Reviewing Epigenetic Inheritance of Longevity

Natural variations in longevity can be inherited to some degree, but one of the more interesting findings in recent years is that induced longevity as a result of environmental circumstances such as calorie restriction or gene therapies applied to adults only, and thus not inherited, can also produce extended longevity in offspring. Researchers were initially quite surprised to find that even limited forms of Lamarkian inheritance could exist. The proposed mechanism is inheritance of epigenetic markers, decorations to DNA that control the degree to which specific proteins are produced from their genetic blueprints. This open access paper reviews what is known on this topic.
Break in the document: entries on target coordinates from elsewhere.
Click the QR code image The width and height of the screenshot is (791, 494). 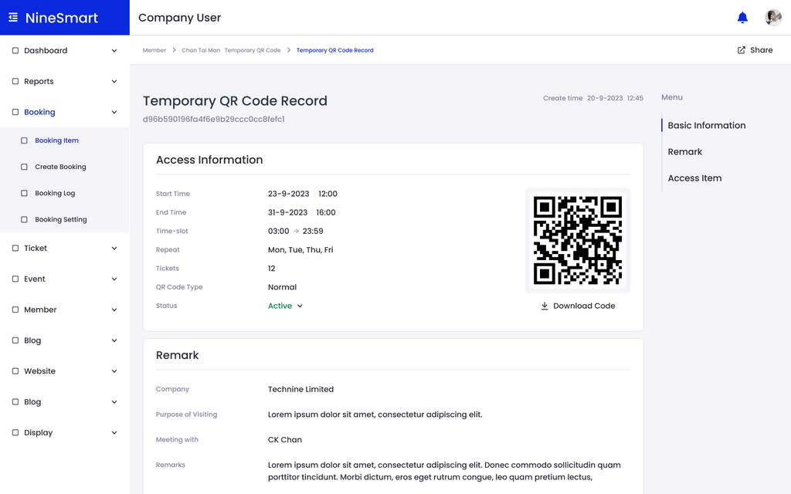(x=578, y=240)
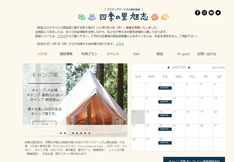Open the 利用プラン menu item
234x162 pixels.
click(89, 54)

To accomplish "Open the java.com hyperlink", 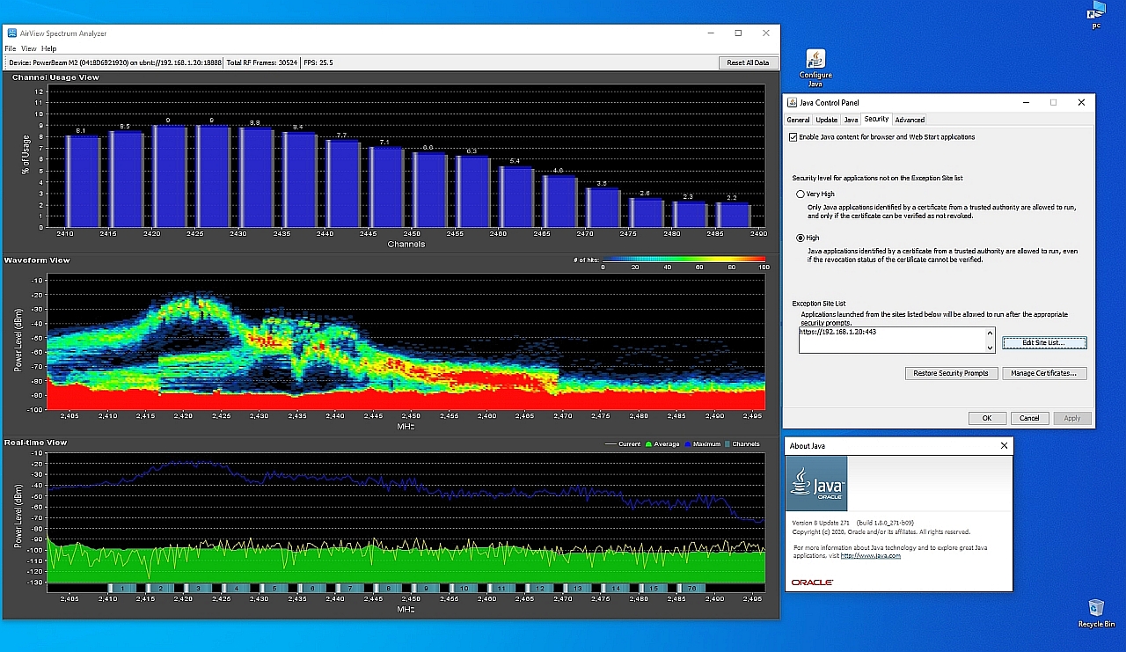I will tap(870, 556).
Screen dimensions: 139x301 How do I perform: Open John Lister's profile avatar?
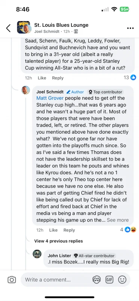click(x=37, y=254)
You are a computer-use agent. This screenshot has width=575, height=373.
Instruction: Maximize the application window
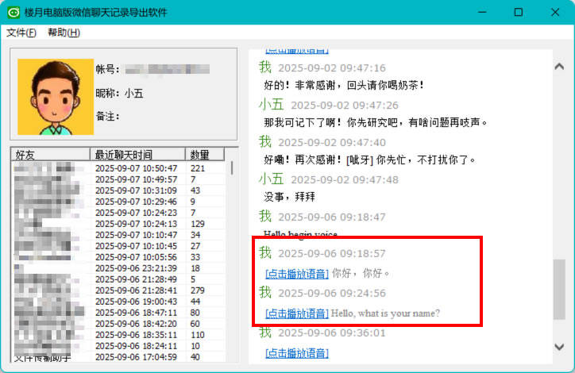click(518, 13)
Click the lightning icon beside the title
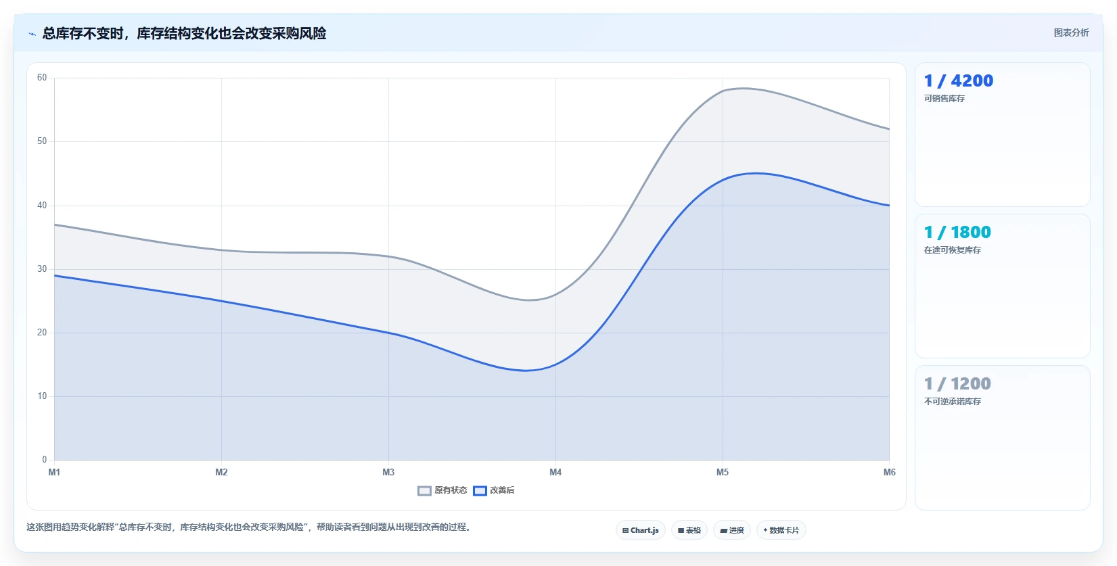This screenshot has height=566, width=1117. pyautogui.click(x=32, y=34)
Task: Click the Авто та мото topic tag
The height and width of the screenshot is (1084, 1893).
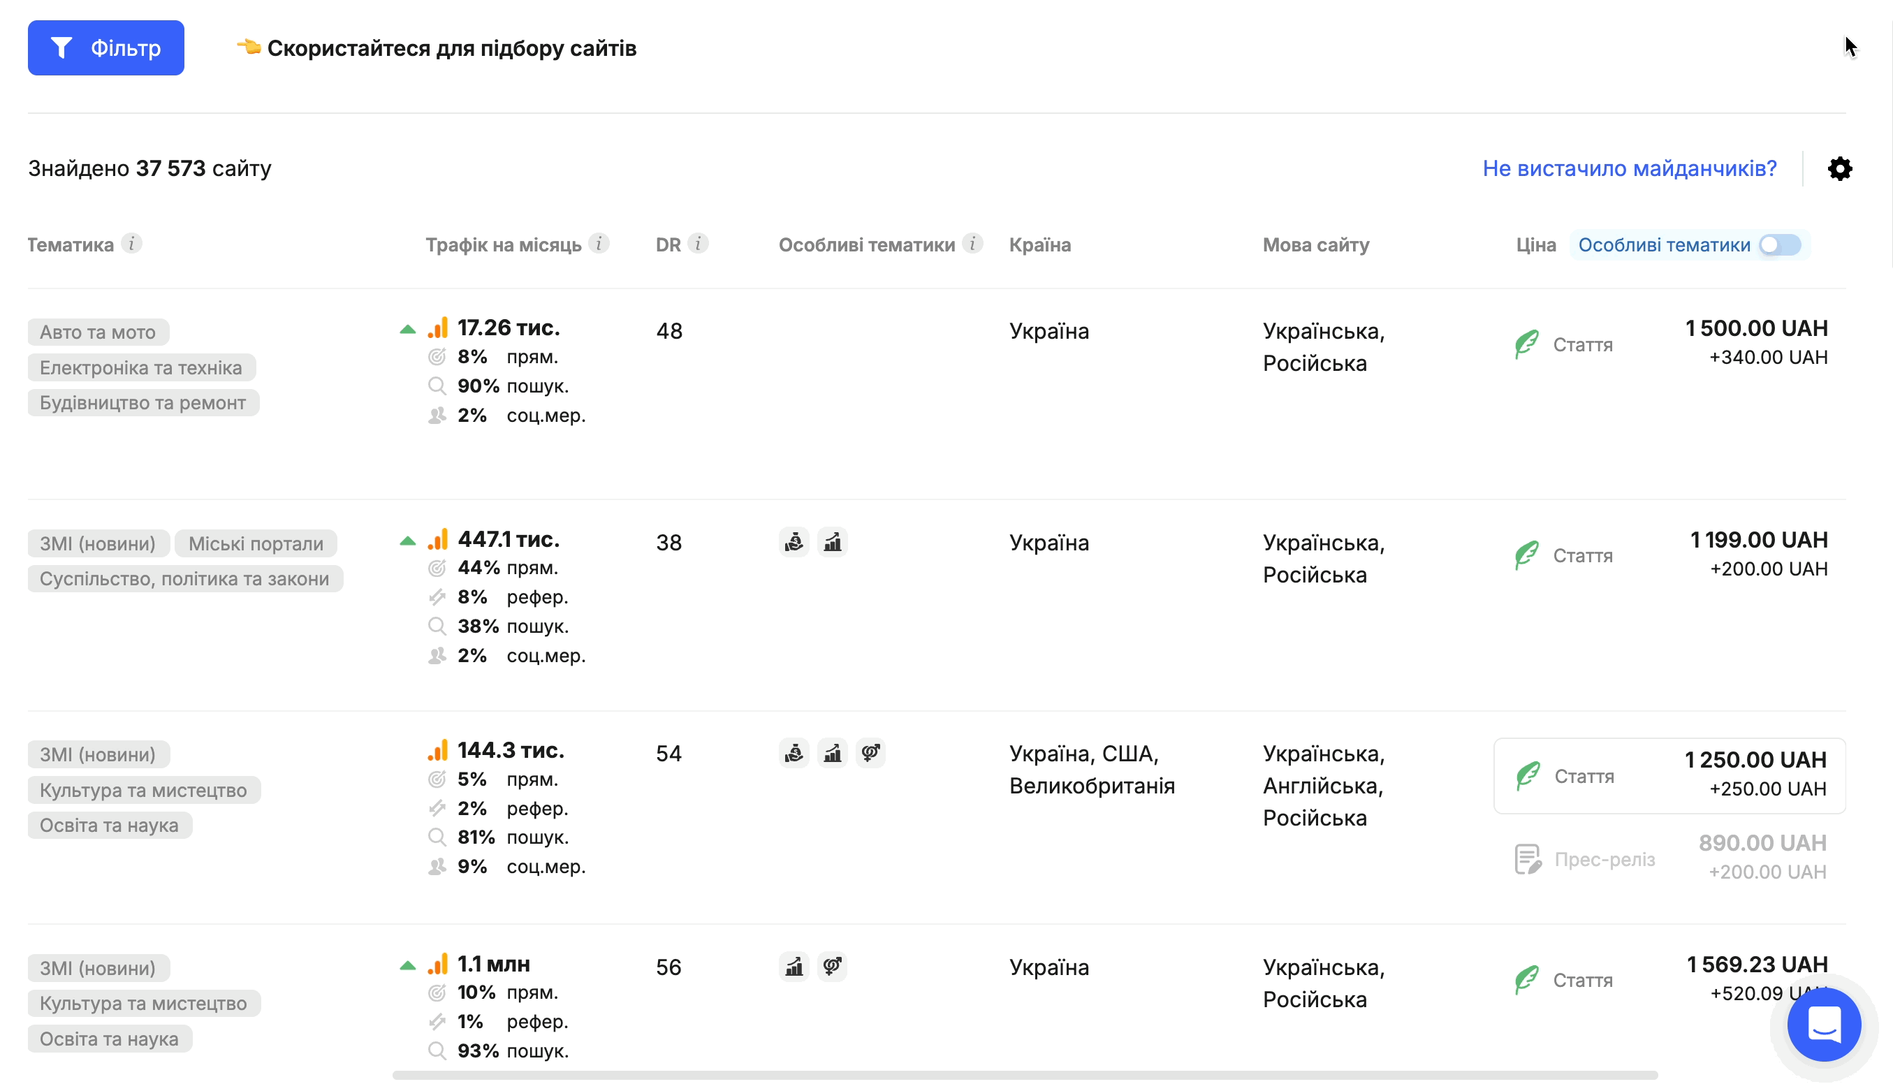Action: (x=98, y=332)
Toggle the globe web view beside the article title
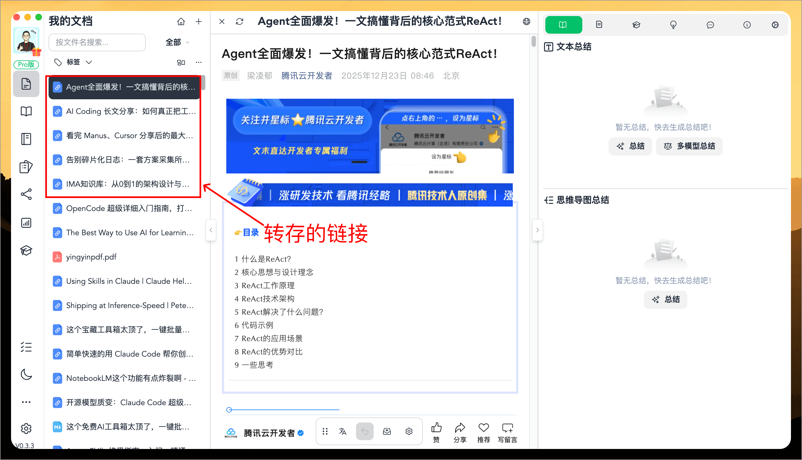 526,21
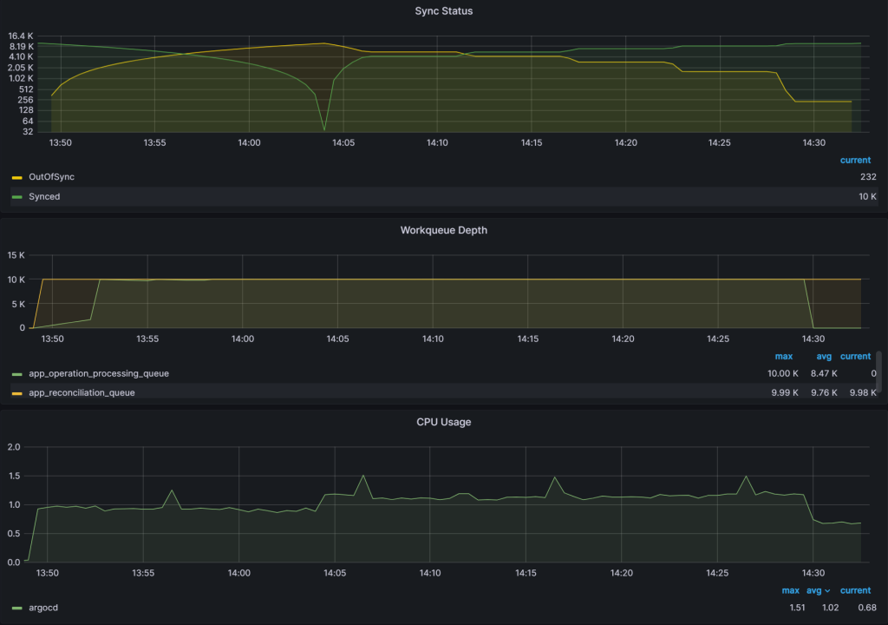Click the green line icon beside app_operation_processing_queue
Image resolution: width=888 pixels, height=625 pixels.
(16, 373)
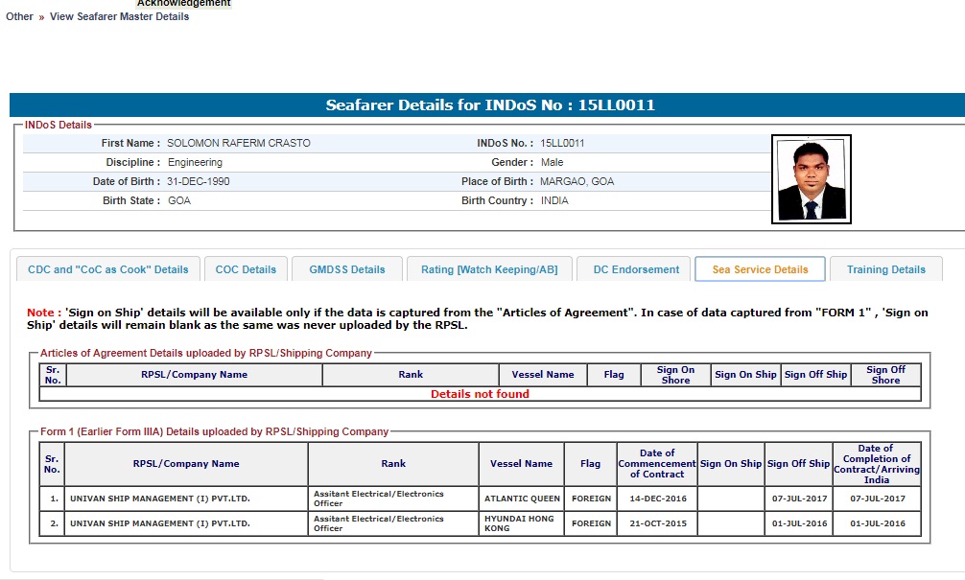Select the HYUNDAI HONG KONG vessel cell
Viewport: 965px width, 580px height.
[521, 523]
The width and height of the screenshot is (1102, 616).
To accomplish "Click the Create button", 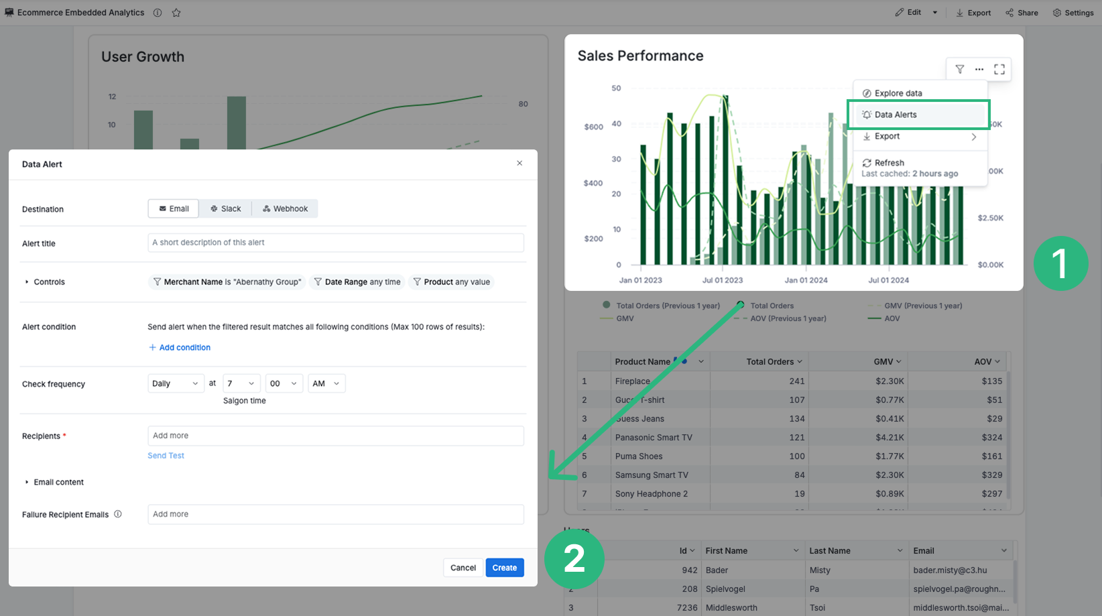I will click(504, 568).
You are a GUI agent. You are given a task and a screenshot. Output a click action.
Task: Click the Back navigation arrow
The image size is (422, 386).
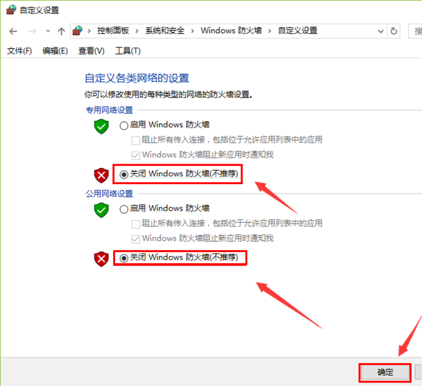click(x=13, y=31)
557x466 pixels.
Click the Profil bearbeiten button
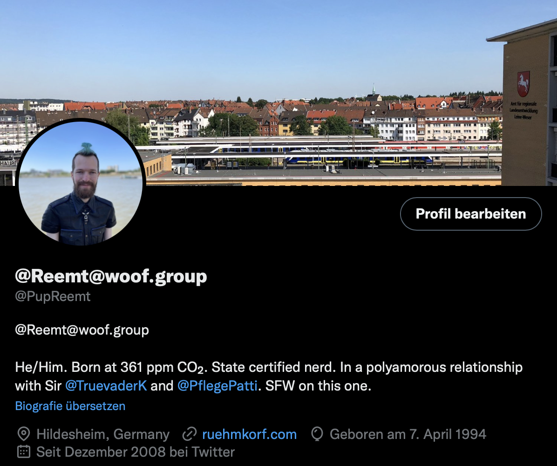tap(471, 214)
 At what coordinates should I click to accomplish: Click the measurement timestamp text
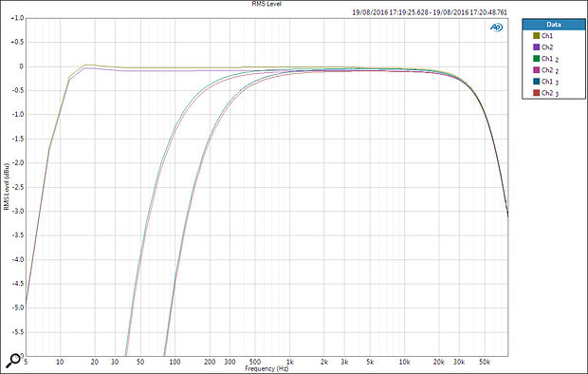tap(430, 12)
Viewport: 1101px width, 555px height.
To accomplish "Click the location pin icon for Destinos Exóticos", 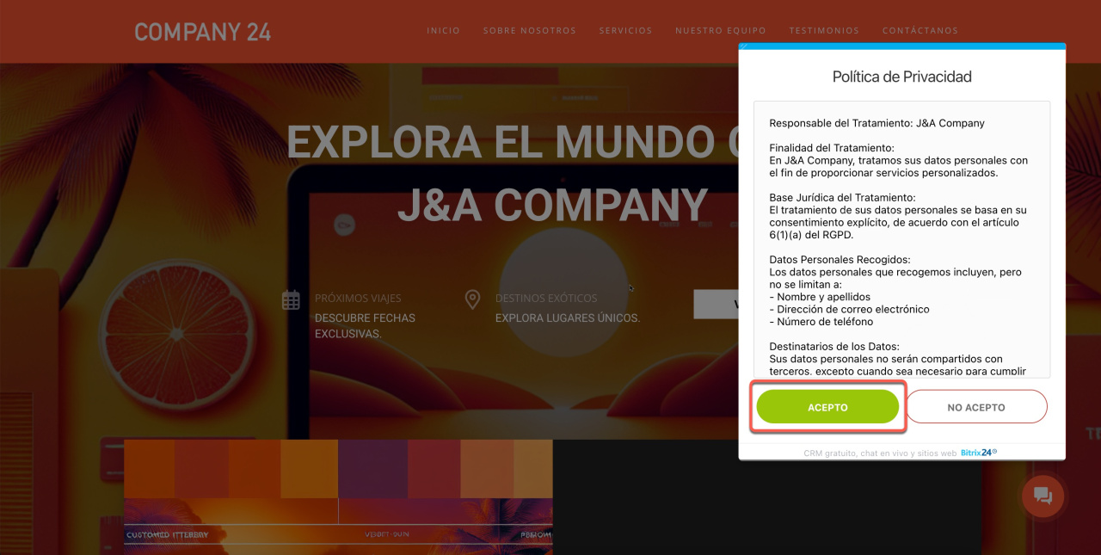I will pos(472,299).
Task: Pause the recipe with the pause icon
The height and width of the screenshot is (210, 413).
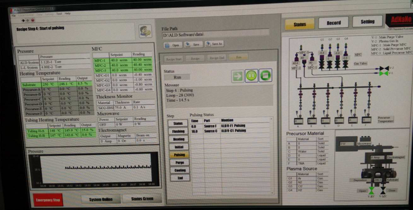Action: 252,76
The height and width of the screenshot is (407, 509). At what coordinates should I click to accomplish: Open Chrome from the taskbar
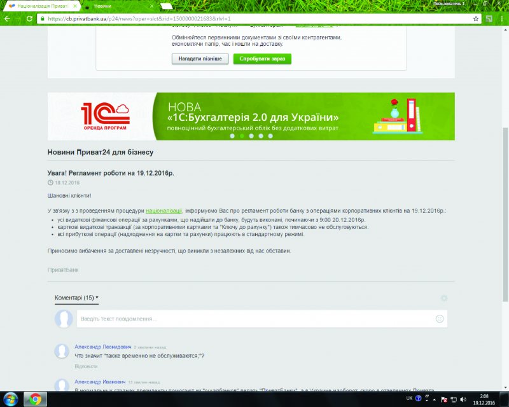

Until recent years, a basic assumption in biology was that mutations in the DNA sequence were the only source of heritable phenotypic variation. It is commonly believed that genetic information may be transmitted to the next generations by germ cells only, while somatic cells do not have any inheritance function. The core of this theory is the idea that information is not capable of being transferred from somatic to germline cells and, respectively, to the next generations. This concept is commonly referred to as the Weismann's barrier. According to this concept, a strict distinction exists between innate and acquired characters. There is, however, significant empirical evidence to suggest that the Weismann's barrier is not entirely impermeable and can be crossed.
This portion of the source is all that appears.